#### [REQUIRED WORK]
(a) Transcribe the part of the Marks & Spencer supply chain assessment from "The exceptional circumstances" up to and including "child as 15.".
(b) In the Marks & Spencer supply chain assessment, what overall rating did the company's supply chain policy receive?

#### [GIVEN PASSAGE]
____
In June 2021 Ethical Consumer viewed the Marks & Spencer Group plc website for information on how the company managed workers' rights in its supply chain. The following documents were consulted: Global Sourcing Policy, Ethical Trade Standard, and various pages on the company website.

1. Supply chain policy (reasonable)

Ethical Consumer looked for the following commitments: no use of forced labour, permission of freedom of association, payment of a living wage, the restriction of working hours to 48 hours plus 12 overtime (without exception), no use of a child labour (under 15 or 14 if ILO exempt), no discrimination by race, sex or for any other reason.

The policy on forced labour was adequate, as it prohibited all forced labour.

The policy required suppliers to respect employees' rights to freedom of association.

The policy on wages was considered to be inadequate, as it required suppliers to pay only the national minimum wages set by law rather than a living wage. It stated "Suppliers should work towards paying workers a fair living wage."

The policy on working hours allowed a working week of over 60 hours in exceptional circumstances.

The exceptional circumstances listed were:
- this is allowed by national law;
- this is allowed by a collective agreement freely negotiated with a workers’ organisation representing a significant portion of theworkforce;
- appropriate safeguards are taken to protect the workers’ health and safety;
- and the employer can demonstrate that exceptional circumstances apply such as seasonal work, accidents or emergencies.

M&S required "any" of the above criteria to be met, whereas ETI required all of the above to be met, so this was considered inadequate.

The policy required suppliers to to eliminate all child labour defined the age of a child as 15.

The policy prohibited suppliers from all discrimination by race, sex etc

The code did not apply to the whole supply chain, including some second tier suppliers. It stated "These principles set out what is required and expected from our contracted suppliers – i.e. those with whom we have a direct contract for goods or services".

Overall M&S was considered to have a reasonable supply chain policy.

2. Stakeholder Engagement (rudimentary)
Ethical Consumer deemed it necessary for companies to demonstrate stakeholder engagement, such as through membership of the Ethical Trade Initiative, Fair Labour Association or Social Accountability International. Companies were also expected to engage with Trade Unions, NGOs and/or not-for-profit organisations which could systematically verify the company's supply chain audits, and for workers to have access to an anonymous complaints system, free of charge and in their own language.
____
#### [INFORMATION SUPPLIED]

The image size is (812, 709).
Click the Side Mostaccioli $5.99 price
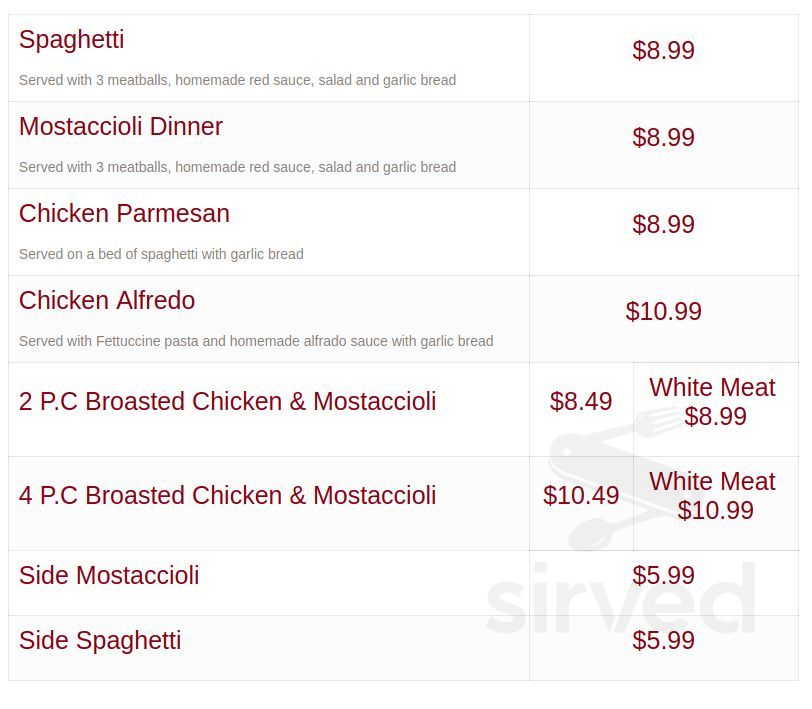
____
#### [ANSWER LIST]
(a)
The exceptional circumstances listed were:
- this is allowed by national law;
- this is allowed by a collective agreement freely negotiated with a workers’ organisation representing a significant portion of theworkforce;
- appropriate safeguards are taken to protect the workers’ health and safety;
- and the employer can demonstrate that exceptional circumstances apply such as seasonal work, accidents or emergencies.

M&S required "any" of the above criteria to be met, whereas ETI required all of the above to be met, so this was considered inadequate.

The policy required suppliers to to eliminate all child labour defined the age of a child as 15.

(b) It was rated reasonable.